A number of different bacteria may be responsible for the disease, and they usually enter the joint through the bloodstream. Occasionally, obvious injury to the joint or adjacent bone can allow a route of entry for the bacteria. It may follow the injection of drugs into a joint, or the draining of fluid from a swollen joint.
It is a relatively uncommon disease, and the average general practitioner would see less than one case a year. Premature babies are at a particularly high risk of developing the disease.
Blood tests can show that an infection is present in the body, but they are not able to identify the location or type of bacteria. Fluid drawn from the joint through a needle can be cultured, and the offending bacteria can be identified to give a definite diagnosis. X-rays do not reveal the early stages of the disease, but only show changes after the bacteria has eaten away part of the bone that forms the joint.
Investigations should be started before treatment is commenced, so that the infecting bacteria can be correctly identified. While awaiting results, the doctor will usually start the patient on a potent antibiotic. This may be changed at a later time when the results become available. The appropriate antibiotic to treat the disease can then be chosen.
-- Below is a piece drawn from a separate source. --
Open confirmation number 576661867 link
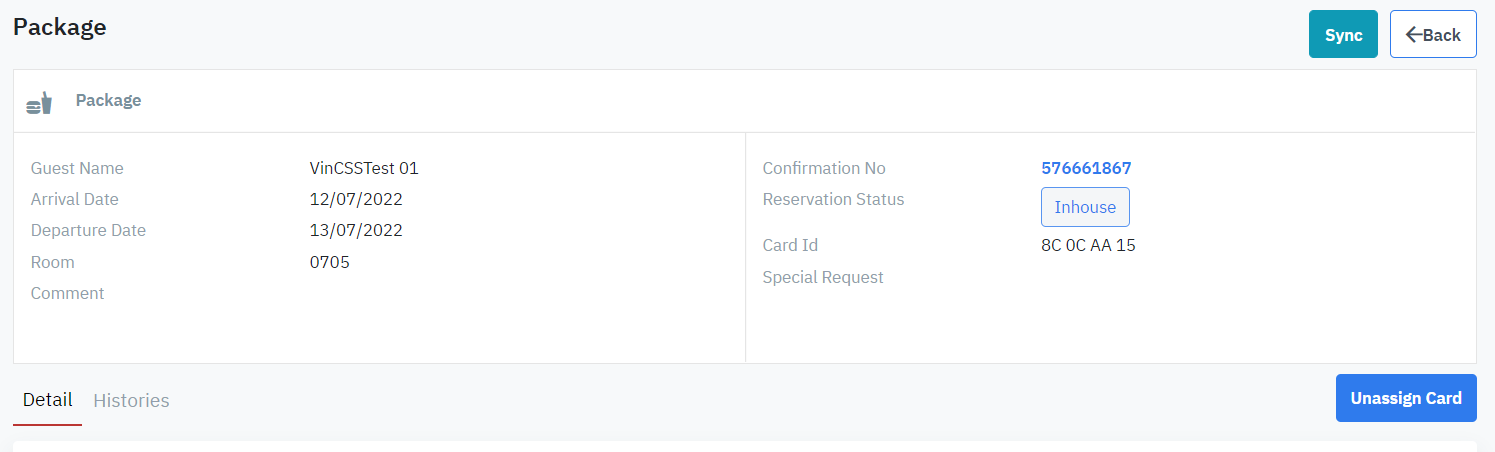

Antibiotics may need to be given by injection initially.
Removal of the infected fluid from the joint by needle aspiration on a regular basis is also necessary. Hot compresses, elevation and immobilization of the joint, and pain relieving medication complete the necessary treatments.
As the joint recovers, movement of the joint, without causing pain, should commence under the supervision of a physiotherapist to prevent later limitation of movement.
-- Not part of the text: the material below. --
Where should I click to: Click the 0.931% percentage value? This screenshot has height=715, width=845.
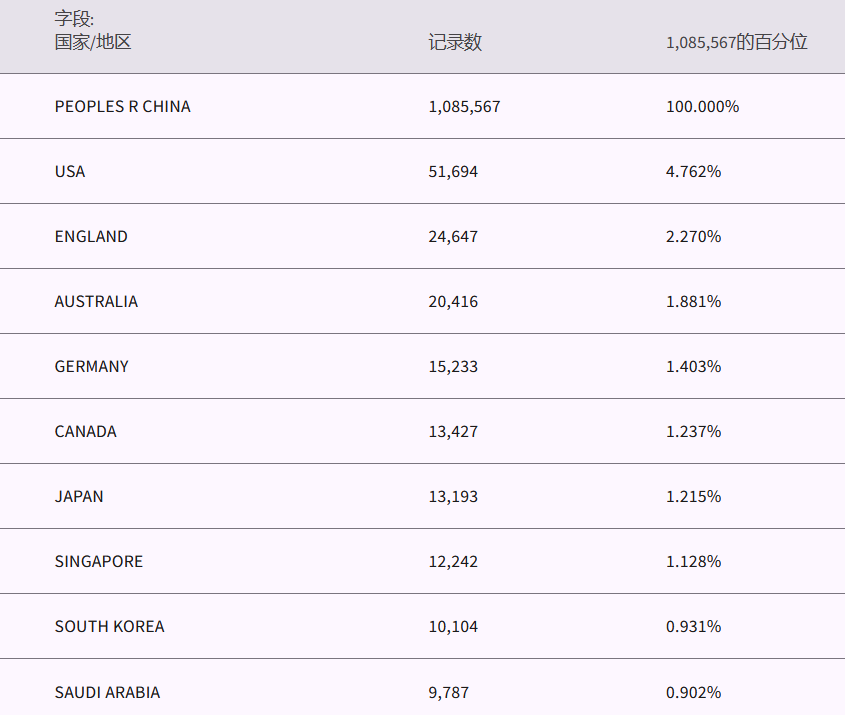click(x=693, y=627)
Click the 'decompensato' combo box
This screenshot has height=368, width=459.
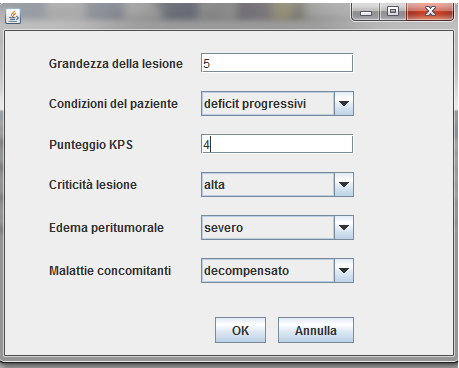(x=277, y=270)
Recovery within a week to ten days is normal with adequate care, but joint destruction, severe chronic arthritis, or complete fusion and stiffness of a joint can occur if the disease is not treated correctly.
Still’s disease (juvenile rheumatoid arthritis)
Still’s disease is a rare condition that is also known as juvenile rheumatoid arthritis. In simple terms, it is a rheumatoid arthritis- type disease that occurs in children and teenagers. The cause is unknown. There are several forms of the disease that vary in their symptoms, severity and outcome.
Still’s disease is characterized by a widespread measles-type rash, a fever that rises and falls rapidly, enlarged lymph glands, spleen and liver, and one or more hot, red, painful, swollen joints. Nodules may develop under the skin near joints, and the heart, lungs and muscles may also become inflamed. The knees, hips, elbows and ankles are the joints most commonly affected. The onset is rare under one year of age and over fourteen, and girls are twice as likely as boys to develop the disease. Blood tests show signs of generalized inflammation, but the tests that diagnose adult rheumatoid arthritis are usually normal.
Treatment involves prolonged rest, with passive movement of affected joints by physiotherapists on a regular basis. Heat often relieves the pain and swelling. Drug treatment includes aspirin, other anti-inflammatory drugs, and in severe cases, steroids. The course may be prolonged, but most children eventually recover. Unfortunately, some have chronic joint damage and deformity that can cause long term problems. A large number of other diseases can cause arthritis, including ankylosing spondylitis, gout, lupus erythematosus, polymyalgia rheumatica, pseudogout, psoriasis, Reiter’s syndrome, rheumatic fever, Ross river fever, scleroderma, Sjogren’s syndrome.